Alberto Ricasoli, Ranieri’s son, served under the Emperor Otho IV., who increased the privileges bestowed by former emperors, and in 1230 he was elected Podestà of Siena. From his sons Ranieri and Ugo descended the Ricasoli di Meleto of Ponte alla Carraja, and the great baronial family. Ugo fought in the Guelph ranks at Montaperti, and in revenge the Ghibellines destroyed his castle of Ricasoli, for which he obtained compensation when his party returned to power. Bindaccio, his grandson, showed such valour at the battles of Montecatini and Altopascio that the Bolognese chose him as their Podestà, and Cardinal Albornoz made him Captain-General of the Papal forces. One of his sons was a Bishop of Florence, whilst another, Albertaccio, was so gallant a soldier that at his death in 1335 the Republic gave him a public funeral, and decreed that his arms, with the banner of the people and of the Guelph party, should be placed above his tomb in Sta.

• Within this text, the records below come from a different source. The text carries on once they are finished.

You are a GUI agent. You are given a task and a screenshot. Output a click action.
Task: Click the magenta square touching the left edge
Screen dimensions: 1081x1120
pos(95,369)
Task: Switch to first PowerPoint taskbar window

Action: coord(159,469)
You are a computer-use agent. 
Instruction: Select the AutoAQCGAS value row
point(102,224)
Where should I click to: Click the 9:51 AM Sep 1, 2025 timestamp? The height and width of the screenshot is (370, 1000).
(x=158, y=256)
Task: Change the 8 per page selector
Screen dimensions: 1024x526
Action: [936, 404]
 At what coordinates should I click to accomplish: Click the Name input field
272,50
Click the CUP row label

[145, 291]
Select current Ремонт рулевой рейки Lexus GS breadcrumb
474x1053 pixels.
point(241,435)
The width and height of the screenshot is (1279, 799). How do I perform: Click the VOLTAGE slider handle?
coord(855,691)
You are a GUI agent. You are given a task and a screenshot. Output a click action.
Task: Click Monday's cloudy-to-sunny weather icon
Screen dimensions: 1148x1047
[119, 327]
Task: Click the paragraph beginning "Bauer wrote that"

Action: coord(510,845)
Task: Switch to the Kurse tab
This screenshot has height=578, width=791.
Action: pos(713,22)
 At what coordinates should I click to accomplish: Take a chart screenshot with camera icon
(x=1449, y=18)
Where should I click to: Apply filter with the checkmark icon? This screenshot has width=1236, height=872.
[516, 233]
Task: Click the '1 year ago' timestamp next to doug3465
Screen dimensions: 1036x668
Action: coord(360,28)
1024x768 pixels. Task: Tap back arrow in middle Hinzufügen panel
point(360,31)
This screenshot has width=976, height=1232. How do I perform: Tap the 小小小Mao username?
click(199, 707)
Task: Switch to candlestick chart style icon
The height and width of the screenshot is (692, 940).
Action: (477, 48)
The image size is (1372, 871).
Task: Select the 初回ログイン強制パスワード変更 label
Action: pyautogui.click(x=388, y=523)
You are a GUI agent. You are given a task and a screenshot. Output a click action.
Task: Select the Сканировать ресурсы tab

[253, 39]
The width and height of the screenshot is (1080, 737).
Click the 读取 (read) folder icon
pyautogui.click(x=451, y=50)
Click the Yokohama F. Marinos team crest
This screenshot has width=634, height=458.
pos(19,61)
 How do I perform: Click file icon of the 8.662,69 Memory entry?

Croce.
Ranieri Ricasoli di Meleto, a strong partisan of the Medici, was sent to Flanders after the Pazzi conspiracy to sequester the monies in their banks in Bruges, Ghent, etc. He was a very rich merchant, and built the stately old Ricasoli palace on the Lung’Arno Corsini in 1480, said to have been designed by Michelozzi (now the Hotel New York). Cinelli describes the fine collection of pictures, and the beautiful garden and loggia opposite (where now is the Hotel Bristol), then connected with the palace by a passage under the street.[33] One of Ranieri’s descendants was an intimate friend of Alfieri, whose tragedy Saul was first acted in the private theatre of the Ricasoli palace.